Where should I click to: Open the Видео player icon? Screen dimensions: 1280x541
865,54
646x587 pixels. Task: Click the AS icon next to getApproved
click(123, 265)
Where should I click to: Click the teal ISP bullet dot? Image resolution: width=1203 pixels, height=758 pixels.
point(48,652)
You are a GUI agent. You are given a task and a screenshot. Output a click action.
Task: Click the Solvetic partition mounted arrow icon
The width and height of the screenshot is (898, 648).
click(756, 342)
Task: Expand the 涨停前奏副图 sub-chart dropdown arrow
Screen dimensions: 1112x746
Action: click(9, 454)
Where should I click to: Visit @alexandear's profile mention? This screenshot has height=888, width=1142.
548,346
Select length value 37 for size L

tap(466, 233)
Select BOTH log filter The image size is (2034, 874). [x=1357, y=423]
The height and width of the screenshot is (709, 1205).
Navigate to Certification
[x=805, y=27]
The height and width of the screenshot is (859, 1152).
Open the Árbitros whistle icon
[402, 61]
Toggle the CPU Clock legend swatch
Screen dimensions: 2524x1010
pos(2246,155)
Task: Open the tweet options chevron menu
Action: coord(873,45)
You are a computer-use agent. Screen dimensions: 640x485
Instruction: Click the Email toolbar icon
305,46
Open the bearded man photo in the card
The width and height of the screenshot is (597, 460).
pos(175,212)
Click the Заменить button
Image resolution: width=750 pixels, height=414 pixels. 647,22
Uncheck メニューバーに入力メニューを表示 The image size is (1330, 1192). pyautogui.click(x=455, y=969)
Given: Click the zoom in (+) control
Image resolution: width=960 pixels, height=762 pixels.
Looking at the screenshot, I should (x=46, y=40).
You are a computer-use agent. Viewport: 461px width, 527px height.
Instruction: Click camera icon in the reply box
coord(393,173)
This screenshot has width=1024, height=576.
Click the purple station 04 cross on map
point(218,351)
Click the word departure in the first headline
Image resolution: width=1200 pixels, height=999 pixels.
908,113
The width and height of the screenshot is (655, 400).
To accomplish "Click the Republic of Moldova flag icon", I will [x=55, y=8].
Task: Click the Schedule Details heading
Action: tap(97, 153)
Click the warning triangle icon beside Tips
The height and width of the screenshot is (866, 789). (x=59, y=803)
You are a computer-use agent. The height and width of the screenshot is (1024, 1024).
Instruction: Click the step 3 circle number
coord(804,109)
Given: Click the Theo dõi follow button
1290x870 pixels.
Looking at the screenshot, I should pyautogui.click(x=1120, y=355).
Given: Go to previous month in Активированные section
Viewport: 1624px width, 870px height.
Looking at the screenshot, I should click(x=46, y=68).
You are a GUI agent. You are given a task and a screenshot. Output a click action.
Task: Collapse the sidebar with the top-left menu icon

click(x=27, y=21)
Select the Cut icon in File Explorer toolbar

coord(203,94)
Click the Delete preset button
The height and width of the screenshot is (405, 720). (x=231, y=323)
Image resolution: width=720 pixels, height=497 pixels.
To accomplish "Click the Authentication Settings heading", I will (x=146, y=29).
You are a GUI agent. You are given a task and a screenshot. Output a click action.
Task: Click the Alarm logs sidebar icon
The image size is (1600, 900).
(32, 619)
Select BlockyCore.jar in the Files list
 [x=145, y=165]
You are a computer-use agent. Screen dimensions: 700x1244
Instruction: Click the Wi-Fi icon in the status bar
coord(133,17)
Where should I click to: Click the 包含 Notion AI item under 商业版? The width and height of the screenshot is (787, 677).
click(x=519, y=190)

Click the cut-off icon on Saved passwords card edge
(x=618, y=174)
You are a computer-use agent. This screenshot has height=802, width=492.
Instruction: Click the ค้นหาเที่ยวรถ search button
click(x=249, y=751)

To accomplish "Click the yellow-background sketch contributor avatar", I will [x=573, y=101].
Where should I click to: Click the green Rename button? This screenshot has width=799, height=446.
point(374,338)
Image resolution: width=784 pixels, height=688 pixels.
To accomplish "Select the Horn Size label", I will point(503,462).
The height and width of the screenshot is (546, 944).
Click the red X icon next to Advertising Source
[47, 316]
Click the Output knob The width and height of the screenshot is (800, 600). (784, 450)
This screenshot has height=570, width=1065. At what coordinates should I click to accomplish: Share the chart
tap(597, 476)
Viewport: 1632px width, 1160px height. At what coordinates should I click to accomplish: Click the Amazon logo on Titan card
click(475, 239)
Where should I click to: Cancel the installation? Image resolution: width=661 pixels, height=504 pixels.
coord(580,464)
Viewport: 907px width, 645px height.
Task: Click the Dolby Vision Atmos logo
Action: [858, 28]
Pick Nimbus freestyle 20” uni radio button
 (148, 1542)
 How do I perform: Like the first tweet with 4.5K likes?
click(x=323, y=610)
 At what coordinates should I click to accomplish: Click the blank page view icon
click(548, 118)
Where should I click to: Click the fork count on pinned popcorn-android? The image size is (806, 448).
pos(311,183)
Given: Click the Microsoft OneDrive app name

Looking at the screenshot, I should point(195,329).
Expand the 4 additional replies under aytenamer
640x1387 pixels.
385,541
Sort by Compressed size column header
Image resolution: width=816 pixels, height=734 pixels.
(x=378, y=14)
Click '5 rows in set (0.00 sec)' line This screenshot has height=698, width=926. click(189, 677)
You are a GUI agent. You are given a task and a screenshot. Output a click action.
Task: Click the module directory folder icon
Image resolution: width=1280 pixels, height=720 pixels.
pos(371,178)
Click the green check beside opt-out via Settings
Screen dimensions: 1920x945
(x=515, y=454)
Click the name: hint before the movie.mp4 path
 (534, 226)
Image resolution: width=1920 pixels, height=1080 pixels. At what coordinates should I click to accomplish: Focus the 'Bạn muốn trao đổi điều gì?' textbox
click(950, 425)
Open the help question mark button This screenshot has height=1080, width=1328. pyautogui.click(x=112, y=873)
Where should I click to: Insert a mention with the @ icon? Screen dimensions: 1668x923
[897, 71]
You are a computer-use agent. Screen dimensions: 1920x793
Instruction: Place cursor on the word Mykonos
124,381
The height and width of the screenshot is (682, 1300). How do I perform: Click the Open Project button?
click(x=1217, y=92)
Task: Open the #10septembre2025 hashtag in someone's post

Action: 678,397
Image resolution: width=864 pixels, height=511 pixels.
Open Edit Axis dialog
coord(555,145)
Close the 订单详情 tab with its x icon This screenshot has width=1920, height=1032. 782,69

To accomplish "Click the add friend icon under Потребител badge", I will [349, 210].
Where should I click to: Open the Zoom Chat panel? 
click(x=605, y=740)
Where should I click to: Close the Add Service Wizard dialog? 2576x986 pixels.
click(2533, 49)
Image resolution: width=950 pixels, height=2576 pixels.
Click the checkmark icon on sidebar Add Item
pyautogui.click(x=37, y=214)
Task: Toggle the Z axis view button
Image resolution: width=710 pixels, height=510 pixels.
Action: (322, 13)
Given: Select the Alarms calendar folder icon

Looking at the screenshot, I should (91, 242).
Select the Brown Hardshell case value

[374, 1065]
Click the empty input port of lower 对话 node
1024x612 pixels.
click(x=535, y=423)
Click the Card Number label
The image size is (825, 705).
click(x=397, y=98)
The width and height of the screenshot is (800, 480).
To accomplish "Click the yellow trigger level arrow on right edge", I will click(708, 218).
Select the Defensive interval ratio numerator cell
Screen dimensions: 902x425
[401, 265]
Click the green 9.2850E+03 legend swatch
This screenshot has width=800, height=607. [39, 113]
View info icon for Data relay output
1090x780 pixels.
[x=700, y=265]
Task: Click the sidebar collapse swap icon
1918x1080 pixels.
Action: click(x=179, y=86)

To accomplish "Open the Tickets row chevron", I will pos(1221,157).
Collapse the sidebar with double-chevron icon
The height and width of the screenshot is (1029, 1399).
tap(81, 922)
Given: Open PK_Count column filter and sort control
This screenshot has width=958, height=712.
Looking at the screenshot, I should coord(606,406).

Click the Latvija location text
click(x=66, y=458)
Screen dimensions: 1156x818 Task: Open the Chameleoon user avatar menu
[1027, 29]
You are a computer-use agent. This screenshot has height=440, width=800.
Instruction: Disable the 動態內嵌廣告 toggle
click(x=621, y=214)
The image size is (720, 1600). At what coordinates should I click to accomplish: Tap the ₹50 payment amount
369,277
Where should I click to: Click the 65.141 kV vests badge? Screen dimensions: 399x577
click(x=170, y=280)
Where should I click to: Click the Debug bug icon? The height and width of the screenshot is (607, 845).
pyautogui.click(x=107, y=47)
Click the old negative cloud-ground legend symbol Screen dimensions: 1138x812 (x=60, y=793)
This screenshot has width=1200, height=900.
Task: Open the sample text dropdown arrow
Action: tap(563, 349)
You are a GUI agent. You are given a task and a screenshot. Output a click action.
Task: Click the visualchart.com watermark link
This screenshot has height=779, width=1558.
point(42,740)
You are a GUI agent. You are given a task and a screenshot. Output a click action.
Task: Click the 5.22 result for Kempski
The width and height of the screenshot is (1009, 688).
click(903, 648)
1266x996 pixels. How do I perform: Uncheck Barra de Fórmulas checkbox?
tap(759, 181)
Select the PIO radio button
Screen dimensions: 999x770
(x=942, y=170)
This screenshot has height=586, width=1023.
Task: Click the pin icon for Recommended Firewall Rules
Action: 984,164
------------------------
Using the material above, find each line that holds "label" and copy that line.

— The completed task —
To accomplish "Select the Horn Size label", I will point(503,462).
Click the Card Number label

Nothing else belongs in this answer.